Thursday, October 20, 2005

The Trouble With Harriet - New York Times

The Trouble With Harriet - New York Times

The New York Times

October 20, 2005
Editorial

The Trouble With Harriet

When President Bush first nominated Harriet Miers to the Supreme Court, many people who were worried about her positions on hot-button issues cloaked that concern with talk about her credentials. But as time went on, it became increasingly clear that ideology aside, the qualification question looms large. So far this nominee has yet to demonstrate that she can even satisfactorily fill out a questionnaire about her attitude toward important constitutional questions. This page has urged that Ms. Miers be given a fair chance to prove that she is worthy of a lifetime appointment to the Supreme Court. But based on the evidence so far, it is getting hard to believe that she is.

President Bush began his campaign of support badly, by talking about their close association and insisting that "I know her heart." It is only natural to have a high opinion of one's friends, but we have already learned that Mr. Bush is an imperfect judge of capability. The White House also wasted a lot of time early on emphasizing Ms. Miers's church membership, which - in addition to looking disturbingly as if there were a religious test for high office - said nothing about whether she would be fit to decide Supreme Court cases.

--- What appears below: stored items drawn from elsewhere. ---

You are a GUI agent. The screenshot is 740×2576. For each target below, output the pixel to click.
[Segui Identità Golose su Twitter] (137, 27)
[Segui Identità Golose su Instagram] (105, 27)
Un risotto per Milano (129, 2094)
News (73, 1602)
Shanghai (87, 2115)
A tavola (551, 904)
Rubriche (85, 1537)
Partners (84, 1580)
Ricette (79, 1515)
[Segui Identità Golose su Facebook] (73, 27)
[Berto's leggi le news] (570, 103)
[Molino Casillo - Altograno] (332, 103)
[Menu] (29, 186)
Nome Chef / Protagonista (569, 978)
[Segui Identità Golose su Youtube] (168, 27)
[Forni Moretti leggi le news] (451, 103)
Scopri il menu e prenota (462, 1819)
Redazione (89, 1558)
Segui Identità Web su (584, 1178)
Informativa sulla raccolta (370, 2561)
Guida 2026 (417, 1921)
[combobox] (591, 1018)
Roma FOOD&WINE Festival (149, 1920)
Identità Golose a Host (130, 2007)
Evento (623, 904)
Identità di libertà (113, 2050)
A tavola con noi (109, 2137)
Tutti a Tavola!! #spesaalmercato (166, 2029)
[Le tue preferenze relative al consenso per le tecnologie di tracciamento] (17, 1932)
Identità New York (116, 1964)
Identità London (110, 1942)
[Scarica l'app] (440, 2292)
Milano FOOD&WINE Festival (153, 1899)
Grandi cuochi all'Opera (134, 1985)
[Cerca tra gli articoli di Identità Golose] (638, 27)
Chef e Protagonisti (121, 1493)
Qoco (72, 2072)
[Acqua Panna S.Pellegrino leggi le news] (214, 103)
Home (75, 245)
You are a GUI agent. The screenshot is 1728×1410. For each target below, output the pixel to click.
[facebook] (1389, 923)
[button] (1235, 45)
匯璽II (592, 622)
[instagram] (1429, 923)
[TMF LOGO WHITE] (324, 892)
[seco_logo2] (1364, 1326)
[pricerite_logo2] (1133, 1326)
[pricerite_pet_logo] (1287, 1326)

Ms. Miers had an opportunity to win over the skeptics this week with her answers to the Senate Judiciary Committee's questionnaire. But her responses were so unimpressive that the top Republican and Democrat on that committee took the extraordinary step yesterday of instructing her to give it another try, this time with more "particularity and precision." She thus became perhaps the most important judicial nominee in history to be offered what amounts to a do-over on a take-home quiz.

Question 17, for instance, asked Ms. Miers to describe any constitutional questions she had addressed as a public official. That gave her an opportunity to write at length about war powers, federalism, church-state issues and similar matters that must have crossed her desk. But in describing her work as White House counsel, she offered only a few terse lines that revealed close to nothing. Her answer to a question about "judicial activism" was a model of windy obfuscation.

Her courtesy calls on senators have done no more to help her cause. The early reports are that she has hardly dazzled people with her legal mind, and senators from both parties have been frustrated by her refusal to give her views on even the most basic points of law.

There was an embarrassing bit of confusion this week after Ms. Miers met with Arlen Specter, the Senate Judiciary Committee chairman. He told reporters that she had endorsed Griswold v. Connecticut, a widely accepted decision that established a right to privacy covering purchases of contraceptives by married people. But her handlers denied it, and Mr. Specter ended up saying, somewhat unconvincingly, that he must have been mistaken.

President Bush has either picked a court nominee so underqualified that she cannot even go through the motions competently, or he believes that once he gives his personal endorsement to a candidate, the Senate will silently fall into line. But the founding fathers made it clear that filling vacancies in the judicial branch is the joint responsibility of the president and the Senate, and at this point the senators are beginning to look downright offended.

Ms. Miers will have another chance to prove herself at her Senate confirmation hearings. If she wants to convince the American people that she belongs on the court, she needs to make a much better case for herself than she has so far.